When I went: 23 January 2017
Location: Noel Coward Theatre, London
Performers: Charlie Stemp (Arthur Kipps), Ian Bartholomew (Chitterlow), Devon-Elise Johnson (Ann Pornick), Emma Williams (Helen Walsingham), Vivien Parry (Mrs Walsingham), Jane How (Lady Punnet), Gerard Carey (James Walsingham / Photographer), David Birch (Swing), Kimberly Blake (Mrs Bindo-Botting), David Burrows (Uncle Bert), Nick Butcher (Head Waiter), John Conroy (Shalford / Foster), Matthew Dale (Hayes), Jaye Juliette Elster (Mrs Wace), Tim Hodges (Mr Wace), Alex Hope (Sid Pornick), Bethany Huckle (Flo), Rebecca Jayne Davies (Mary), Jennifer Louise Jones (Miss Ross), Philip Marriott (Policeman), Harry Morrison (Carshot / Maxwell), Sam O’Rourke (Buggins), Callum Train (Pierce), Lauren Varnham (Mildred), Annie Wensak (Aunt Susan / Lady Dacre)

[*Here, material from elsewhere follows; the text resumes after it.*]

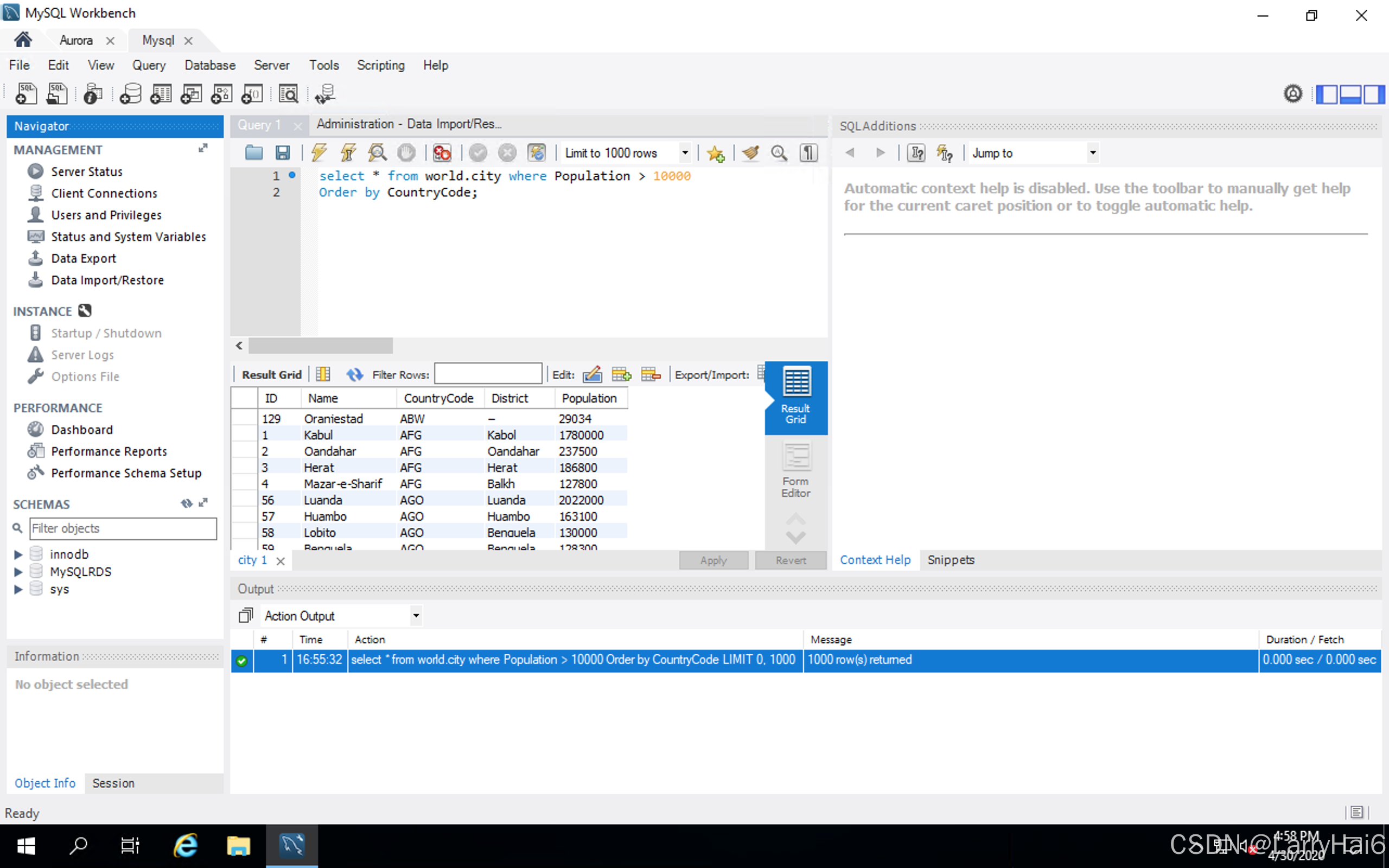Open Users and Privileges in Navigator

Creative team: Julian Fellowes (book), George Stiles and Anthony Drewe (music and lyrics), Cameron Mackintosh (producer and co-creator), David Heneker (co-author of original musical and music and lyrics), Beverley Cross (co-author of original musical), Rachel Kavanaugh (director), Andrew Wright (choreographer), Paul Brown (production designer), Graham Hurman (musical supervisor and conductor)
Approximate price: £60
Special points: Dancing of Charlie Stemp
Best bit: Flash Bang Wallop
If I could change one thing: Better transitions into the songs
Half a Sixpence is a musical that calls to the past. It premiered in the 1960s and is set in the early 20th century. Its theme of the divisions between poor and rich elements of society, and the ways that money can change people and make them act in certain ways, are still relevant, but the way they are portrayed is classic.
The protagonist, Arthur Kipps, displays elements of Eliza Dolittle in My Fair Lady in his attempts to fit in with ‘posh’ society, as well as the joy and earnestness of Don Lockwood in Singin’ in the Rain. The camaraderie between the female characters of Ann and Flo, and the costumes, also recall elements of Mrs Henderson Presents and The Pajama Game. Certain attentions paid to the other characters in the book stop Half a Sixpence from relying entirely on tropes, such as the character of Helen Walsingham being more than simply a snobby, borderline evil rich girl – the audience is encouraged to sympathise with her as much as with Arthur. In addition, although Helen and Ann are love rivals in that they both want Arthur, the writing does not make this into a catfight and both of them are actually extremely accepting of Arthur’s fluctuating affections.
There are a few standout numbers in the music, such as Flash Bang Wallop, but overall the music and lyrics are solid rather than stunning, and the transitions into the songs often feel a little awkward. This isn’t a musical I would recommend for someone who doesn’t usually like musicals – it doesn’t have anything to differentiate it from the traditions of musical theatre, as more modern works like The Book of Mormon do, and the characters really do just burst into song every so often, with quite a few cheesy moments. However, if you are already a musical theatre fan, it is a pleasant and enjoyable show.
I had heard a lot about Charlie Stemp’s performance as Arthur Kipps, which is partly why I ended up going to see this musical. You can believe the hype, as he is very impressive. Lead actors in musicals do not tend to have the most difficult dancing parts, which are often left to the backing dancers, but he displayed his balletic prowess again and again and made it seem effortless, with his vocals never suffering. He will almost certainly go on to take more lead roles; I would like to see him in something like How to Succeed in Business Without Really Trying.
The supporting cast were really good as well; I recognised Ian Bartholomew (Chitterlow) from his performance as Vivian Van Damm in Mrs Henderson Presents, which Emma Williams (Helen) also starred in as Maureen. Devon-Elise Johnson was endearing as Ann in a role which didn’t allow her to have much fun, apart from towards the end.
The best numbers were the reprise of Money to Burn in the first half, and Flash Bang Wallop in the second, where the kitchen sink was thrown into the choreography without anything falling apart. The cast worked together seamlessly to pull these songs off and seemed to really enjoy themselves.